Summary: The only Biblical, Christian response to the violence of our society is to let the love of Jesus be the rule for the way that we treat others.
Schoolyard Violence (Opening the Circle)
Matthew 5: 21-26; 38-48
Sunday Morning, March 11, 2001
Introduction: The Bus Ride Home
The boy was already a little worried when he walked up the stairs to of the school bus. He was running late that afternoon, and the front seats, the ones near the driver had a tendency to fill up early. And sure enough, by the time he got on board, he was forced to sit in the third seat from the back, just two rows in front of the athletes and "cool" guys who always seemed to be hanging out in the last seat. He was definitely outside his comfort zone.

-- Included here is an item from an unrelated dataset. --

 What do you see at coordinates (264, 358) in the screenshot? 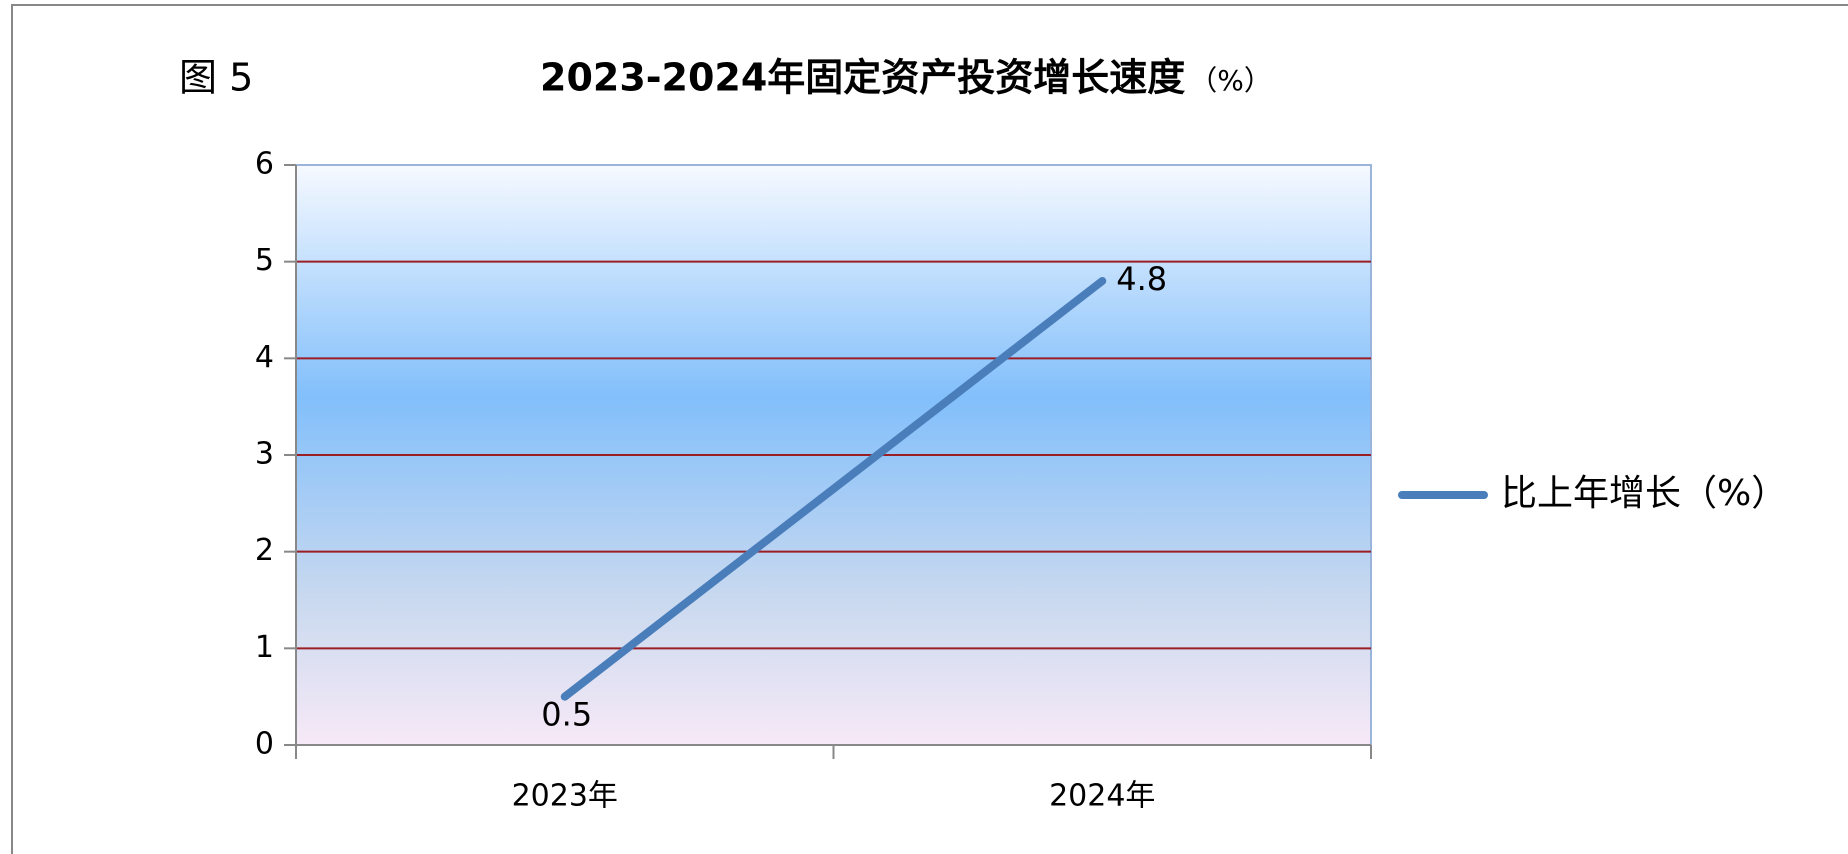
I see `y-tick-label: 4` at bounding box center [264, 358].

As he sat down, he unconsciously raised the hood of his parka, kind of like a wall between himself and the guys who were already snickering and making rude remarks literally behind his back. Then the bus pulled away from the curb and as the driver suddenly became occupied with watching out for traffic and for the turns along the route, he heard it.
He flinched visibly, as if reacting to a blow to the head when the spit thumped against the back of his hood. Then, he closed his eyes for a minute in what might have been a wordless prayer for deliverance. But nothing changed. The ride home only took 10 or 15 minutes, but it seemed like an eternity that day, and all he could hear was the sound of the spitting and the laughter; again, and again, and again, and again.
When the bus finally did pull to a stop at the corner near his house. It was kind of a mixed blessing, because he knew that even though the spitting would come to an end, he still had to walk up that aisle with the evidence of the other boys contempt and callousness literally dripping from the back of his coat. And you know how kind children can be. The laughter seemed to roll toward the front of the bus like a wave as he passed with only a handful of students turning their eyes away knowing that it might be their turn the next day. But he managed to keep his head up and to hang on to what little dignity he felt he had left all the way down that aisle and even up the street to the door of his house.
Of course there was no hiding it from his mom. The jacket needed to be washed, and in those days, teenage boys did not do laundry. But even after he swore that he would never ever return to that school, his mom felt compelled to call the principle and have a good long talk. And of course, he did go to school the very next day, and of course, the well-intentioned principal decided to call all the boys down to the office together so that they could each share their sides of the story.
And of course, the principal explained that they really weren’t bad boys. In fact they all came from pretty good homes and they were all fairly active in one aspect or another of the school’s sports program, and they really didn’t mean to hurt anyone and after all, no one really got hurt, did they?
But I can tell you it hurt, a lot. Because the boy I’m speaking of was me about 25 years ago. I was the one riding that school bus home from Capitol View Junior High in Roseville, Minnesota on a winter day in 1974. And to this day, I can’t really say I know why they did what they did. I’d like to tell you that it was because I was a Christian and because I had taken a really bold stand for the Lord. But that wasn’t it. That much I know. It was more because I wasn’t very coordinated and I really never enjoyed sports and I was always more comfortable with a good book than I was with a basketball and I just happened to be the nerd du jour. The freak. The outsider with the funny name and the out of style clothes.